Trata-se de um estado no qual o observador se descobre tão distante
daquilo que é apresentado pelo noticiário, que chega a se considerar um outsider, um excluído da compreensão geral do mundo midiatizado. Como alguém que persegue fantasmas.
Veja-se, por exemplo, relato publicado na edição de sexta-feira (21/2) pelo Globo:
diz o jornal carioca que o ex-governador de São Paulo José Serra anda
fazendo análises da situação econômica do Brasil que contrariam
frontalmente a visão alardeada pelo seu partido, o PSDB, e reproduzida
zelosamente pela imprensa. Diz o Globo que, durante
teleconferência com consultores financeiros, na quinta-feira (20), Serra
declarou que não vê nenhuma circunstância “calamitosa” nem “descontrole
inflacionário e fiscal” no horizonte brasileiro.
Referindo-se às projeções para o crescimento econômico em 2014, Serra
confrontou o que tem sido alardeado pelo senador Aécio Neves, provável
candidato de seu partido à Presidência da República, ao dizer que o
Produto Interno Bruto – que seus correligionários e a imprensa chamam de
“pibinho” – não chega a ser uma “tragédia”. Para o ex-governador, “o
PIB por habitante, se crescer 2% este ano, em termos per capita vai ser
da ordem de 1,2%. Não é um desempenho negativo”, afirmou, dizendo em
seguida não considerar isso “nada brilhante, nada desastroso”.
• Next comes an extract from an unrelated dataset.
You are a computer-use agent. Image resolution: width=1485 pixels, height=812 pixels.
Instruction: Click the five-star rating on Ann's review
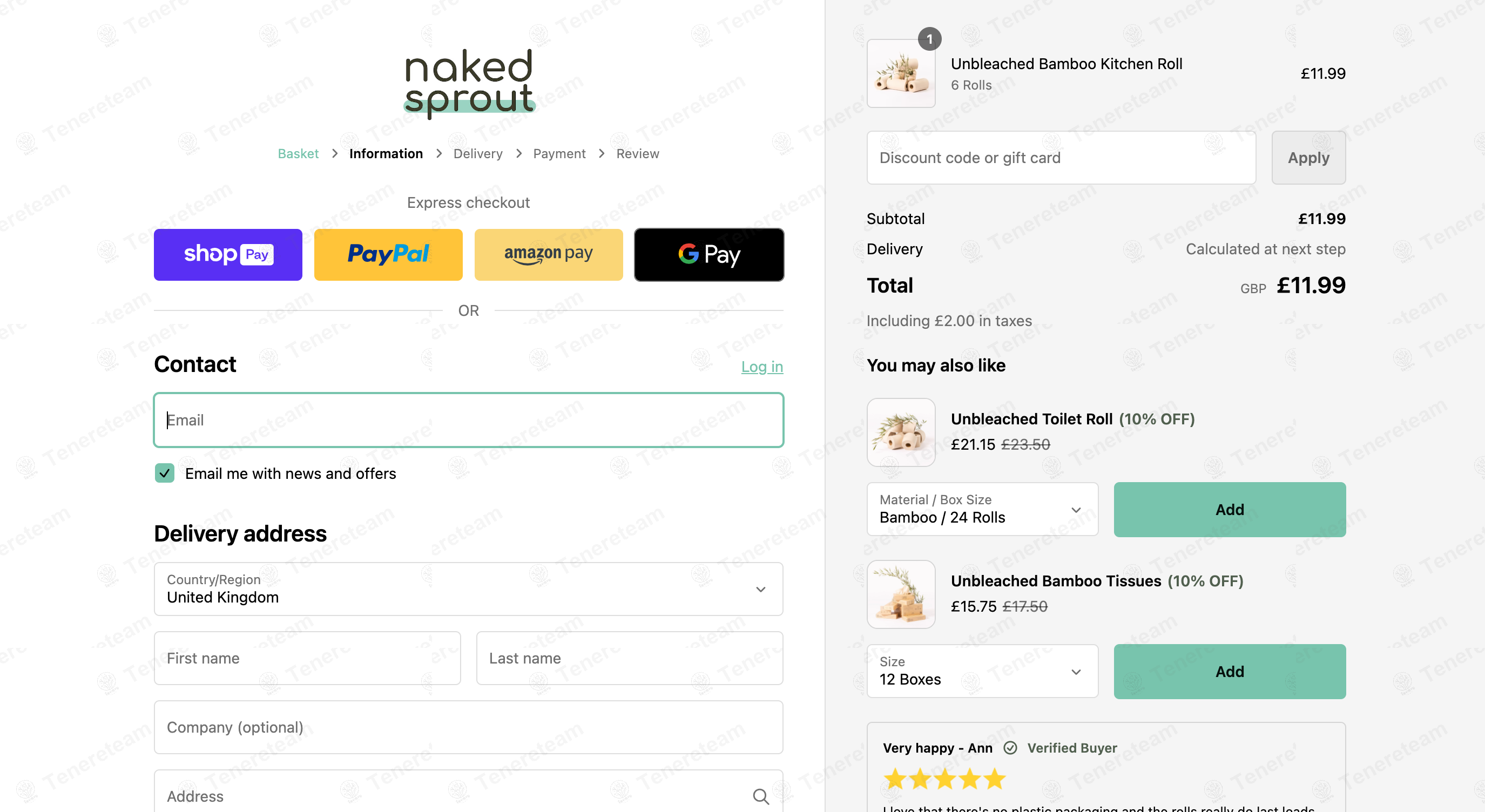pos(944,779)
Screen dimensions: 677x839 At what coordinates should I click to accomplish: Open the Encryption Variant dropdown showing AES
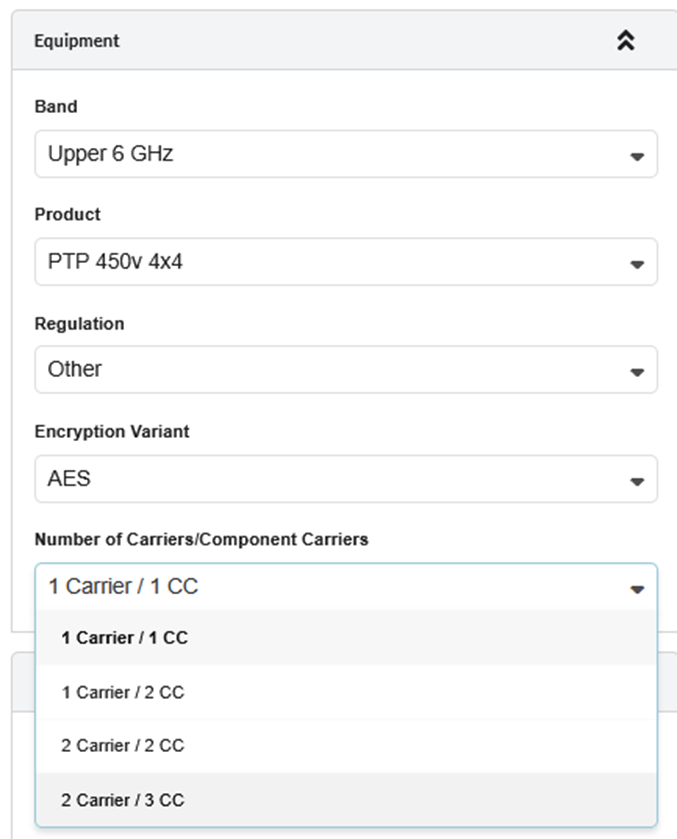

Habituado ao discurso hegemônico dos jornais, sempre reproduzindo a
visão catastrofista segundo a qual a política econômica com forte
protagonismo do Estado estaria conduzindo o país para o abismo, o leitor
atento e crítico do noticiário haverá de produzir aquela pergunta
cândida: mudou a economia ou foi Serra que mudou?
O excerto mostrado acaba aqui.